Un migliaio di manifestanti da Cairoli, oltre diecimila da Oberdan, in mezzo la città, stretta nella morsa delle proteste contro la crisi economica e la manovra elaborata dalla maggioranza. Ordinato e senza incidenti il corteo della Cgil, indisciplinato e sempre sull’orlo di trascendere, quello dell’area radicale. Antagonisti e sindacato di base infatti dopo aver giocato a rimpiattino con le forze dell’ordine, hanno voluto chiudere in bellezza la giornata occupando piazza Affari. Dove comunque gli uffici della Borsa era stati chiusi per evitare nuovi occupazioni dopo quella di lunedì.
Come prassi da tempo, le manifestazioni della sinistra, o meglio delle sinistre, si svolgono ormai separatamente per evitare scaramucce e incomprensioni.

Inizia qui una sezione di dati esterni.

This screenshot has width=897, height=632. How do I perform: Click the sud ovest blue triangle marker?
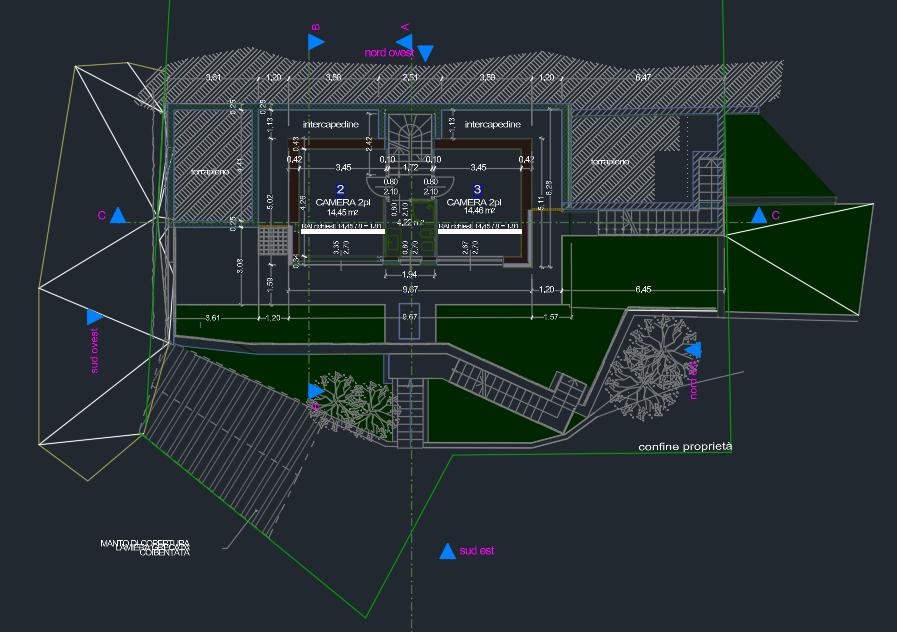94,317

Così dopo le 9, ai due capi della città, iniziavano a comporsi i diversi cortei al grido «ignoriamoci». In Oberdan la Cgil, che aveva organizzato lo sciopero generale, iniziava a raccogliere i propri iscritti in mezzo ai quali si mescolavano esponenti del centro sinistra. Fianco a fianco hanno dunque iniziato a marciare i segretari della Camera del Lavoro Onorio Rosati e della Cgil Fulvio Fammoni, gli assessori Pierfrancesco Majorino, Cristina Tajani e Daniela Benelli e il presidente del consiglio comunale Basilio Rizzo.
Contemporaneamente a Cairoli partiva l’area radicale, circa mille persone al grido «Ci vogliono schiavi ci avranno ribelli». Nel corteo infatti un gruppo di ragazze vestite da «schiave» veniva seguito da altri militanti con il passamontagna, i «ribelli». Quindi solito lancio di uova lanciate contro le banche: Unicredit in Cordusio, poi Banca Popolare di Novara, Euromobiliare e Monte dei Paschi in via Santa Margherita.
Dall’altra parte Cgil e centrosinistra invadevano corso Venezia per poi sfociare in Duomo dove gli organizzatori gongolavano trionfanti: «Siamo 50mila». Stima un po’ troppo ottimistica: la piazza, circa 15mila metri quadrati al netto di statua e palco, arriva a mala pena a tale cifra e solo se piena come un uovo. E ieri nel sagrato c’erano ampi vuoti. Mentre sul palco iniziavano a succedersi gli oratori, l’ultra sinistra sfociava in San Babila dove, invece che sciogliersi, iniziava a premere contro le forze dell’ordine per proseguire fino a Piazza Affari. E iniziava la solita trattativa. Per togliere i manifestanti dal centro la questura autorizzava un altro giretto, via Borgogna, San Damiano, corso Venezia per ritrovarsi al punto di partenza. Altro negoziato, tra un uovo e l’altro lanciato contro le forze dell’ordine, poi gli antagonisti, capendo di non poter sfondare, cambiavano tattica. E in piccoli gruppi, in metrò o a piedi, si incamminavano verso Cordusio.
Inseguire i manifestanti per il centro avrebbe comportato un danno eccessivo per la città, e il suo traffico già strangolato dalle due manifestazione. Così la questura «lasciava fare». Anche perché, per evitare la gazzarra di lunedì quando una decina gli antagonisti avevano occupato palazzo Mezzanotte e poi la piazza, l’edificio era stato sbarrato. Così verso mezzogiorno e mezzo, 3/400 manifestanti sbucavano in piazza Affari, tra insulti al Premier e slogan contro la manovra economica. Svariando nelle varie lingue: «Que se ne vajan todos», «Wake up» (sveglia), «People before profit», (il popolo prima dei profitti) che fa molto chic. Con il passare delle ore il gruppo si sfaldava e sfoltiva arrivando a non più di una cinquantina: i soliti «duri e puri» del Cantiere», il centro sociale più «alla moda» in città.
Gli antagonisti si installavano con tende, sediole e gazebo, improvvisando pic nic e partite di pallone, nella speranza di riuscire replicare il movimento degli «indignatos» spagnoli che per giorni avevano occupato con le loro tendine il centro di Madrid.